McGee, who headed up the football review committee (FRC), which in 2013 ushered in the black card, is not certain they will be embraced at club level, where he says they would impact the most.

McGee has reservations about the practicality of the proposed kick-out rule, which would insist on there being only two players from each team between the 45-metre lines until the ball is kicked.

“You have to look at the junior club match and can a goalkeeper kick the ball that far on a wet, windy day? What is the point of it (the rule) if by the time the ball has travelled the rest of the players other than the four permitted have made their way to where the ball has flown?

“The theory is good and it’s nice to be doing something about Gaelic football, but I’m worried that some of the rule changes are a bit academic. They might look good for a university professor, but getting down to the 98% who play the game, are they workable? I wonder if they can survive a wet day in Ballymagash or wherever?”

Describing the sin-bin as a “watered down” black card, McGee remarked: “Seventy-eight percent of players don’t ever get near a county team. If you’re involved in a club league match in the middle of February, the only neutral person is the referee and, if this happens, how is it going to be managed? Where do those sin-binned go?

“In rugby, you sit down somewhere for 10 minutes, but where do you go at a club venue? Who’s going to time them? Do they all sit together, even if they are of opposing teams? It sounds trivial now, but it mightn’t be the case if it’s put into practice.”

McGee’s FRC looked into restricting hand-passes too, but felt it might be counter-productive.

However, he revealed an All-Ireland final had also impacted on them.

“The thing about the hand-pass: We had a long discussion about it on the FRC, but in the final the year before (2011) Dublin were found to have kicked the ball about 65% of the time and that stalled us. We did put a strong rider in the report that the prevalence of the hand-pass should be examined in three years, but it was buried.

“The majority of the football world want something done about that hand-pass. You go around the country and it’s ‘that fucking hand-pass’. It turns people off. We were lucky to get the black card through and I think I saw somewhere recently where the average number of black cards per match at inter-county level is 0.9, which is nice to know. It has not been the desecration that some people think it is.

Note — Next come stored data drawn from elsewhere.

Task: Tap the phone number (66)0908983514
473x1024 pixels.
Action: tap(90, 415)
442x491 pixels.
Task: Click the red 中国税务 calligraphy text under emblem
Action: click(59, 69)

“The rank and file of the GAA, those who go to games every week, want it curbed, but few young people do and less managers, so any attempt to curb it will probably be defeated.”

McGee is certain change is needed, though, as he witnessed this year what he believes was one of the worst seasons of inter-county football.

“I’ve never seen football as bad as it was this year. There was a Leinster double-bill in Portlaoise in May (Carlow v Louth, Offaly v Wicklow) and there was a crowd of just 6,000 there. For four county teams, if we’re gone that low, we’re in trouble. The crowds are running away from football.”